Ruby 1.9.3 long ago changed their "default" settings for openssl in the set_params method, but since nothing actually invokes set_params the change is basically useless. Further, because our monkeypatch actually invokes set_params with this new verify_mode = VERIFY_PEER setting, it is our belief that this causes servers to attempt to verify client certificates by default. This new default causes servers to reject all clients, basically, and that aligns with the behavior folks are seeing with lumberjack and tcp input.

So the fix will be to not force verify_mode. The default value is nil for this setting, and the default behavior seems to be for clients to be VERIFY_PEER and for servers to be VERIFY_NONE - though I haven't been able to confirm the setting itself because it remains nil throughout a context's lifetime.

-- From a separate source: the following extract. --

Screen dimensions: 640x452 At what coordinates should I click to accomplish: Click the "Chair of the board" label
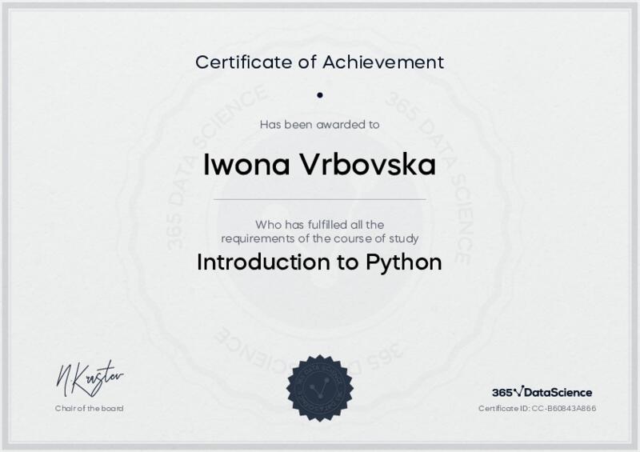coord(89,409)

We'll be releasing v1.5.4 as soon as we can after testing and confirming this fix.

ph commented

I still need to do more testing on my end, will have the PR tomorrow,
We will have to release 1.4.5 with the changes.

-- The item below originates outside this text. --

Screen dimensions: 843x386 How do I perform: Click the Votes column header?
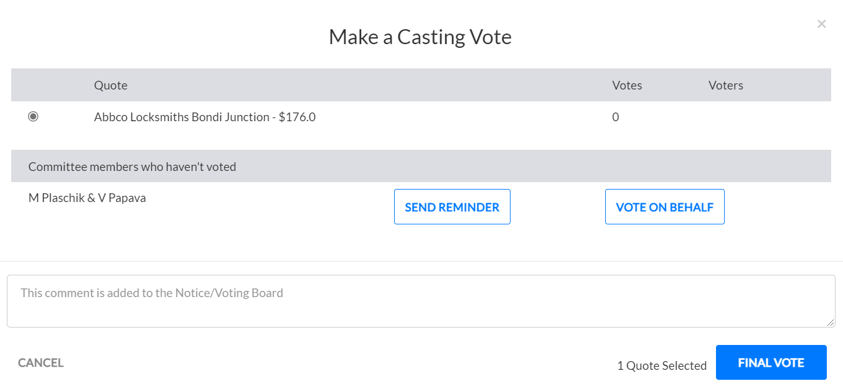click(627, 85)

May I know roughly when v1.5.4 will be out?

@foresightyj I don't have an estimate. If I gave one, it may be wrong, and it would set your expectations in a way that would cause you upset :)

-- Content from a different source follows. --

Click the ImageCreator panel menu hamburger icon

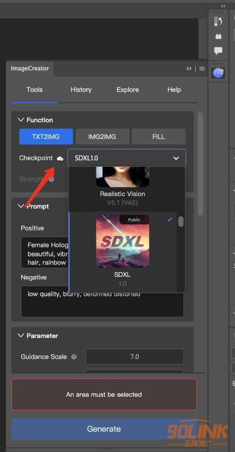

If there's a bug fixed in 1.5.4 and it's already fixed, you can build from the 1.5 branch rake artifact:tar and deploy that. If there's a bugfix you're waiting on, it will land when we are finished fixing them - I don't have much time estimate on it. Hope this helps!

Thanks for the candid answer. I didn't have much experience with ruby especially the tooling around it. I can wait.

@timukas I had a similar config to yours and was seeing the TLS handshake error. I was able to resolve the problem by removing ssl certificate and ssl key from the LSF config. You'd be left with:

{
    "network": {
        "servers": [ "172.xx.xx.5:6xx2" ],
        "ssl ca": "/etc/logstash-forwarder/ssl/ca.crt"
    },
    "files": [
        {
            "paths": [ "/var/log/auth.log" ],
            "fields": { "type": "syslog" }
        }
    ]
}
TinLe commented

Confirmed that using only "ssl ca" works. I just updated to latest released LSF and LS v1.5.3 and seeing handshake errors.

I switched to log-courier and still see same errors. Removing "ssl certificate" and "ssl key" works.

What TinLe said above was a great help to me. All of my logstash-fowarders had stopped talking to my logstash-1.5.3 until I removed those configuration settings.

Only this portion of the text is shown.